Clinical observation of qiyao xiaoke capsule in intervening 76 patients with type 2 pre-diabetes.
- Author:
Qing NI
1
;
Xiao-ke ZHANG
;
Na CUI
Author Information
- Publication Type:Journal Article
- MeSH: Adult; Diabetes Mellitus, Type 2; prevention & control; Drugs, Chinese Herbal; therapeutic use; Female; Humans; Life Style; Male; Middle Aged; Phytotherapy; Prediabetic State; drug therapy
- From: Chinese Journal of Integrated Traditional and Western Medicine 2012;32(12):1628-1631
- CountryChina
- Language:Chinese
-
Abstract:
OBJECTIVETo observe the clinical effects of Qiyao Xiaoke Capsule (QXC) on patients with type 2 pre-diabetes.

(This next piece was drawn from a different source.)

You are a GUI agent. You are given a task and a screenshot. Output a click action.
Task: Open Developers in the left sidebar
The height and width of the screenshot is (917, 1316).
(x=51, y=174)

METHODSTotally 116 pre-diabetes patients were randomly assigned to the Chinese medicine group (CM, 76 cases) and the blank control group (BC, 40 cases) in the ratio of 2: 1. All patients received proper diet control, health education, and exercises, and so on. Besides, patients in the CM group took QXC (0.4 g/pill), 6 pills each time, three times a day. But patients in the BC group were intervened by life style alone. The fasting blood glucose (FBG), postprandial blood glucose (PBG), insulin (FINS, 2h INS), glycosylated hemoglobin (HbAlc), blood lipids (TG, TC, HDL-C, and LDL-C), and efficacy of CM symptoms were observed in the two groups before and after intervention. The sequelae were observed at the end of the treatment and at follow-ups.

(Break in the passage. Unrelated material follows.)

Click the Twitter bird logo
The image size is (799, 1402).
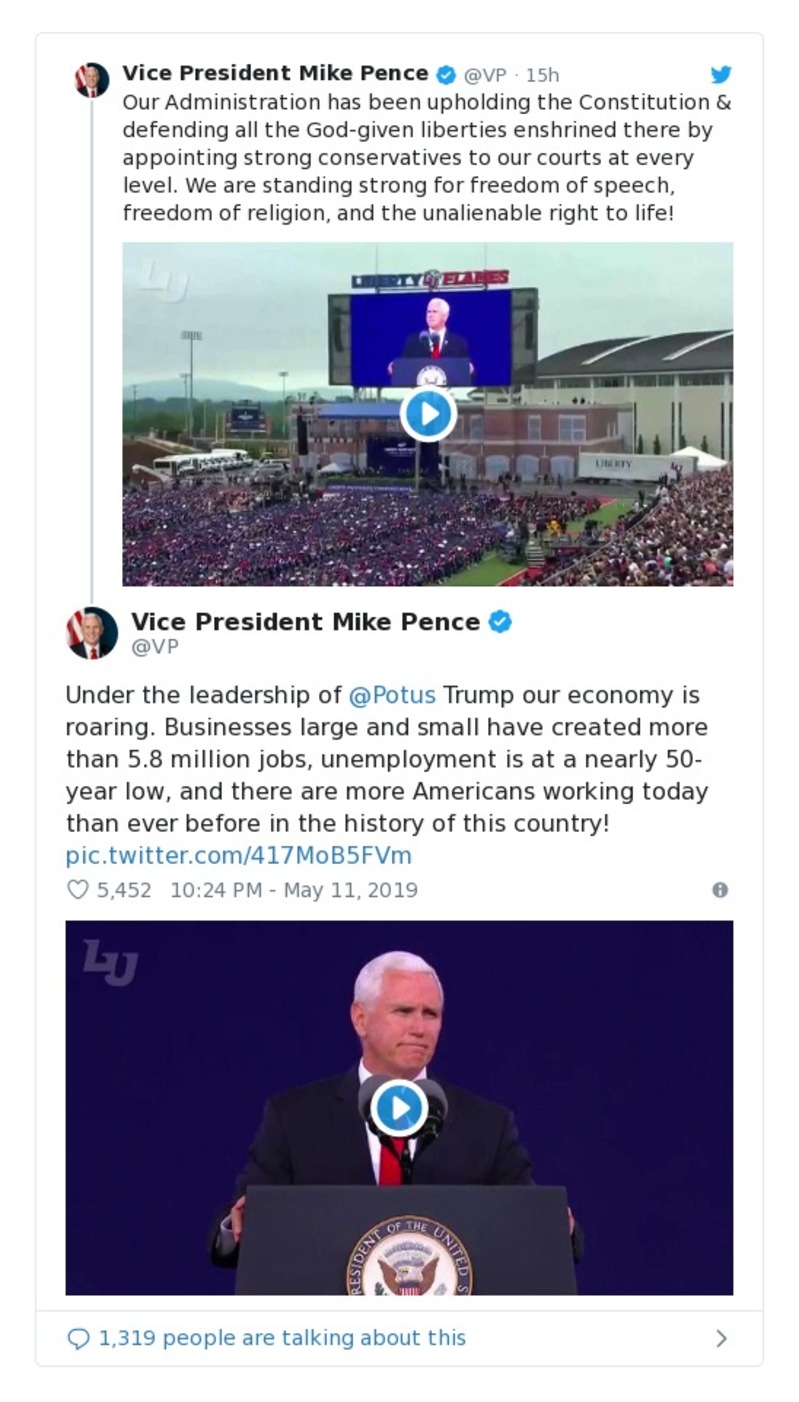click(722, 73)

RESULTSAfter treatment FBG, PBG, and HbA1c decreased in all patients of the two groups (P<0.05, P<0.01), with 2 h PBG decreased more significantly. But there was no statistical difference between the two groups (P>0.05). The two methods could improve the secretion of FINS. Especially 2 h INS decreased more significantly in the CM group, showing statistical difference when compared with the BC group (P<0.05). The two methods could improve the metabolism of blood lipids. CM could significantly lower TG and elevate HDL-C, showing statistical difference when compared with before treatment (P<0.05). After treatment the CM symptoms were obviously improved, showing statistical difference when compared with the BC group (P<0.05). The normalization rate was better in the CM group than in the BC group at the end of the treatment and at follow-ups (P<0.05).

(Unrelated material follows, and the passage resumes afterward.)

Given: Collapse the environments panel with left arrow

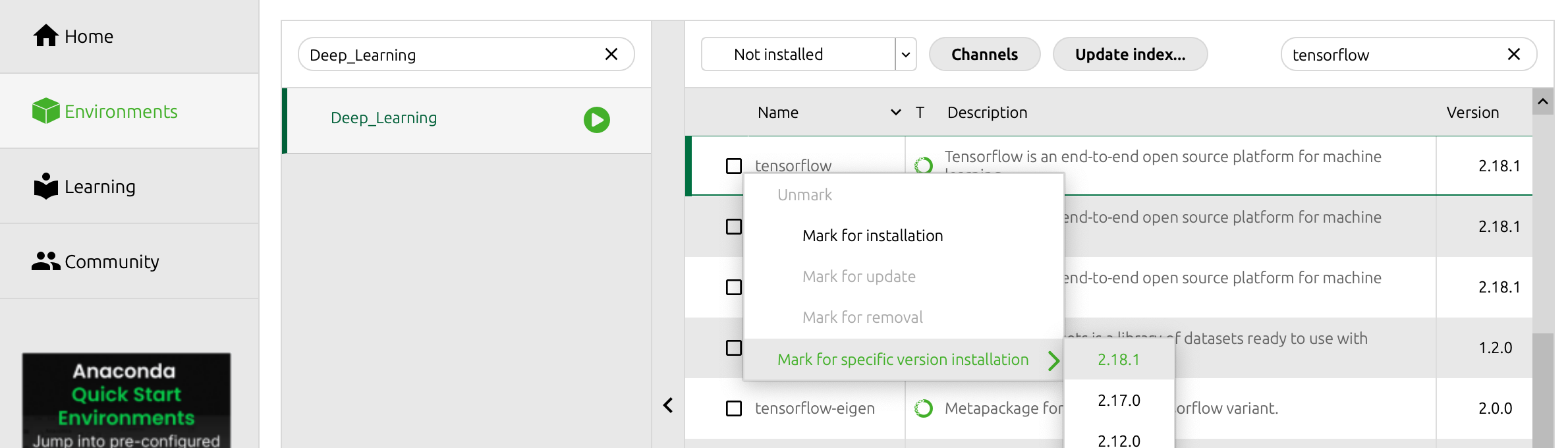Looking at the screenshot, I should tap(668, 405).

CONCLUSIONSQXC combined life style intervention could improve fasting and postprandial insulin secretion of type 2 pre-diabetes patients, regulate glycolipid metabolism, correct the insulin resistance state, and improve the symptoms of qi-yin insufficiency. It could postpone or hinder the occurrence and development of type 2 diabetes. It was more effective and durable than changing the life style alone.